We are desperately hard up at home just now, and we are denying ourselves in order to send these charitable contributions to the richest country in the world. Gorlebeff himself (head of the Russian Red Cross Society) has L30,000 a year. Armenians are literally rolling in money, and it is common to find Armenian ladies buying hats at 250 Rs. (L25) in Tiflis. The Poles are not ruined, nor do they seem to object to German rule, which is doing more for them than Russia ever did. Tiflis people are now sending money for relief to Mesopotamia. Of the 300,000 Rs. sent by England, 70,000 Rs. have stuck to someone’s fingers.
In Flanders there were many people living in comfort such as they had probably never seen before, at the expense of the charitable public, and doing very little indeed all the time: cars to go about in, chauffeurs at their disposal, petrol without stint, and even their clothes (called uniforms for the nonce!) paid for.
And the little half-crowns that come in to run these shows, “how hardly they are earned sometimes! with what sacrifices they are given!” A man in Flanders said to me one day: “We could lie down and roll in tobacco, and we all help ourselves to every blooming thing we want; and here is a note I found in a poor little parcel of things to-night: ’We are so sorry not to be able to send more, but money is very scarce this week.’”

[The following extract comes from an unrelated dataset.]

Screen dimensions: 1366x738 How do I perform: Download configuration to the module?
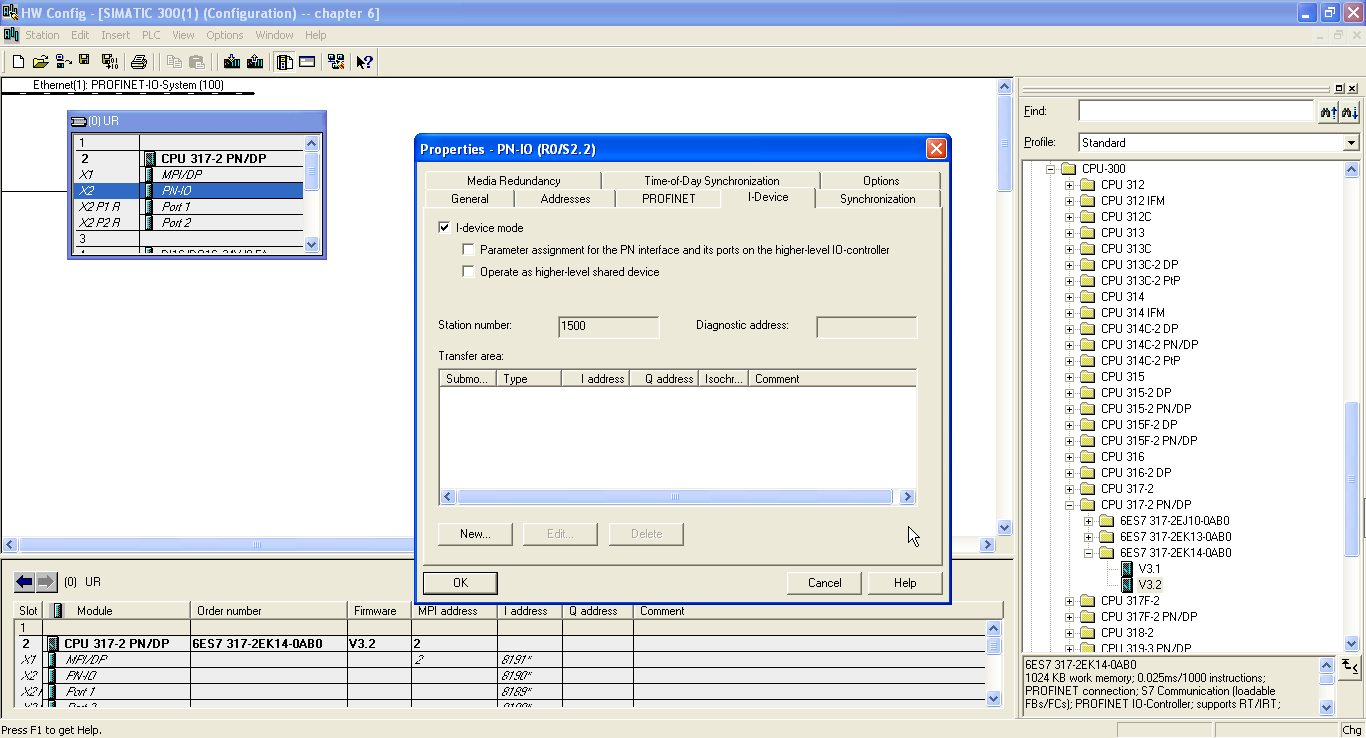point(231,61)
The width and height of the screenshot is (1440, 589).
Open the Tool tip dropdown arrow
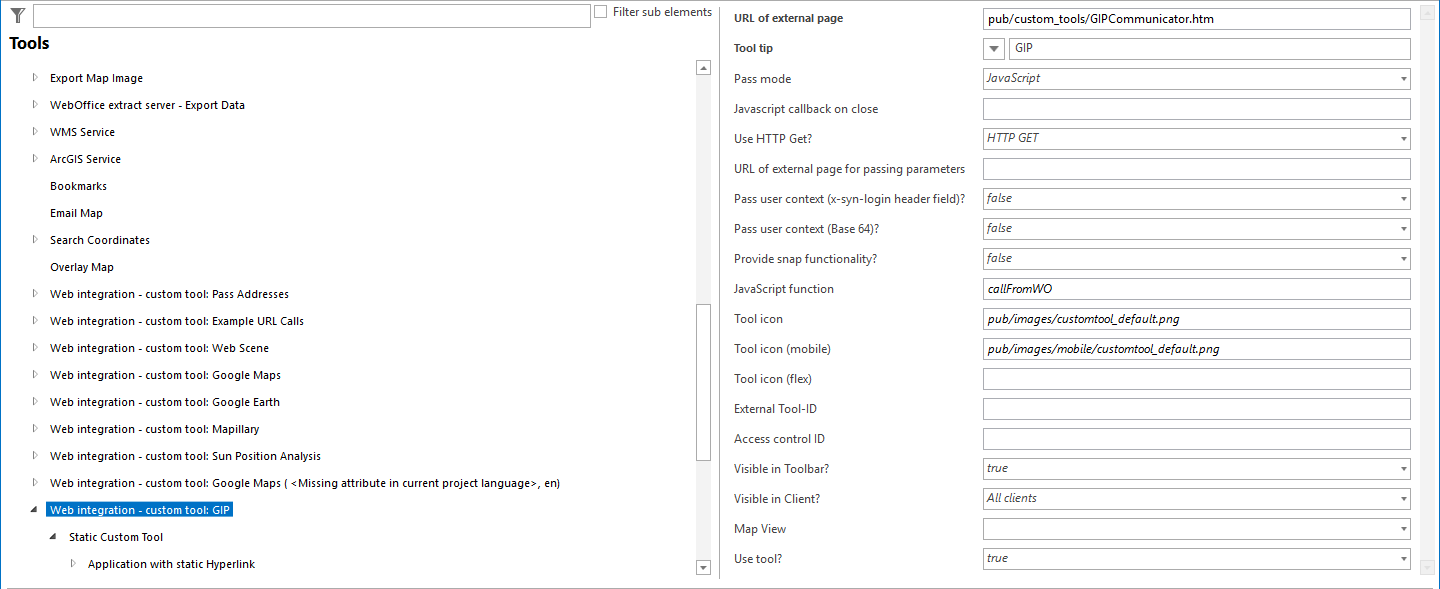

My own cousin brought four cars over to France, and he told me he was simply an unpaid chauffeur at the command of young officers coming in to shop at Dunkirk.
I am thankful to say that Mrs. Wynne and Mr. Bevan and I have paid our own expenses ever since the war began, and given things too. And I think a good many of our own corps in Flanders used to contribute liberally and pay for all they had. People here tell us that their cars have all been commandeered, and they are used for the wives of Generals, who never had entered one before, and who proudly do their shopping in them.

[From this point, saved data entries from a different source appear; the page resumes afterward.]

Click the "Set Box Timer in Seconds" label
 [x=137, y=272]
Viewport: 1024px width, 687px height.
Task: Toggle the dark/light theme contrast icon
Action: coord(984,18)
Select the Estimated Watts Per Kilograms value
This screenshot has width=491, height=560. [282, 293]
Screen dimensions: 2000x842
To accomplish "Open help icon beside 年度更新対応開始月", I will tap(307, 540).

War must be a military matter, and these things must end, unless money is to find its way into the possession of the vultures who are always at hand when there is any carcase about.

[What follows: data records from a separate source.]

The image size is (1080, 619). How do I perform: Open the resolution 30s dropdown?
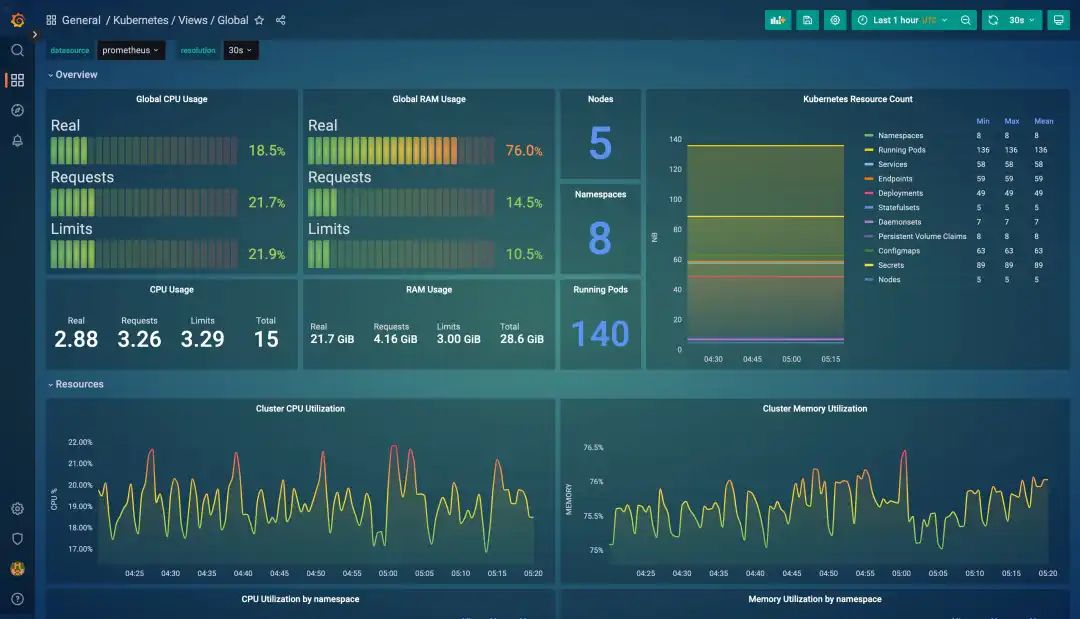click(x=240, y=50)
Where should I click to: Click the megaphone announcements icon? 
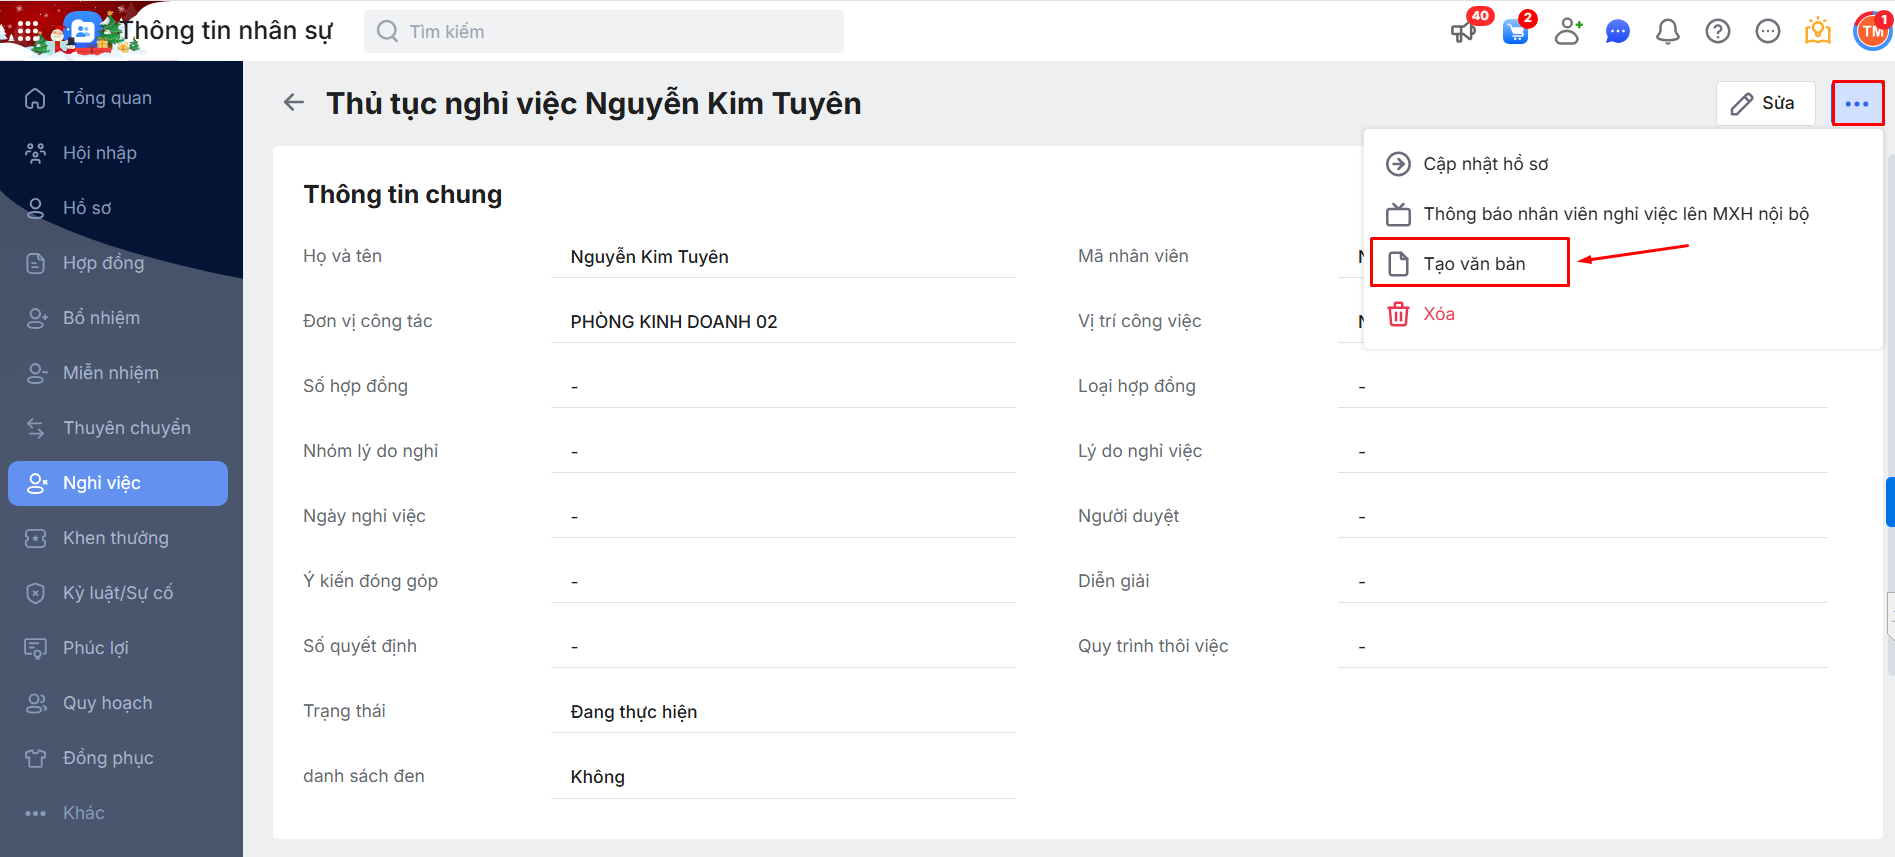pos(1463,32)
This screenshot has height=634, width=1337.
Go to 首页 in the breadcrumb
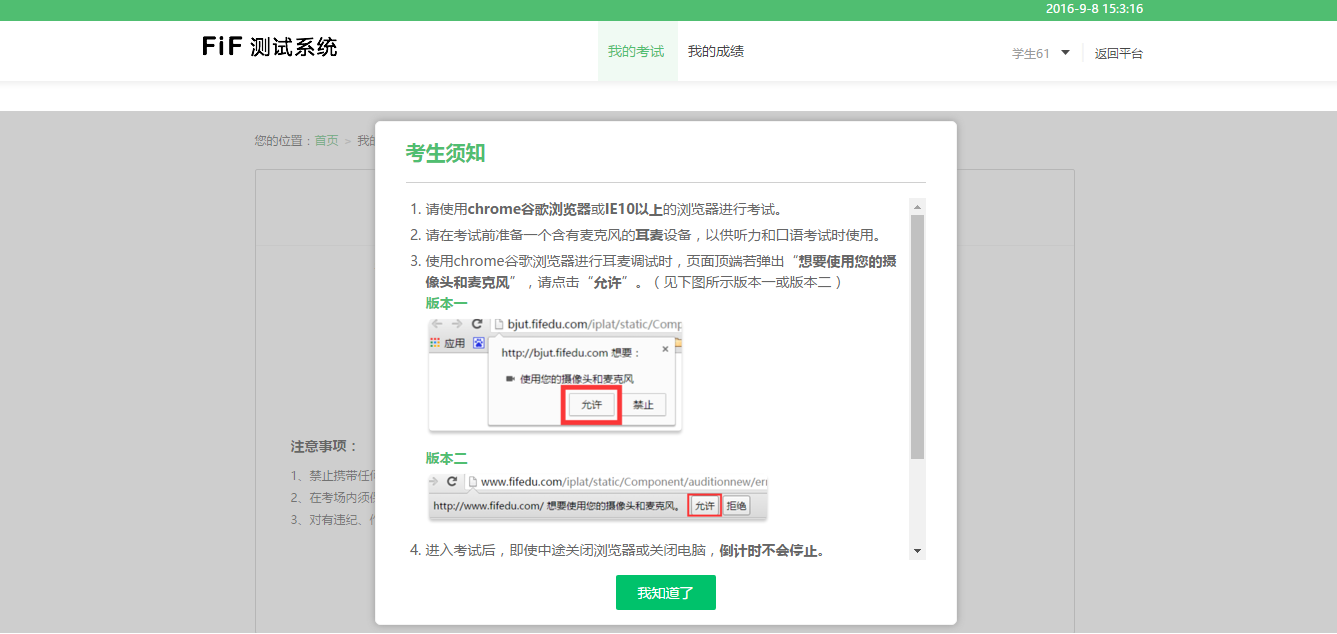point(326,141)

5 January.—Absolutely nothing to write about. I saw Gorlebeff, Domerchekoff, and Count Tysczkievcz{10} of the Croix Rouge about my plans. They suggest my going to Urumiyah in Persia, where workers seem to be needed. The only other opening seems to be to go to Count Groholski’s new little hospital on the top of the mountains. Mr. Hills, the American missionary, wants me first to go with him to see the Armenian refugees at Erivan, but we can’t get transports for his gifts of clothing for them.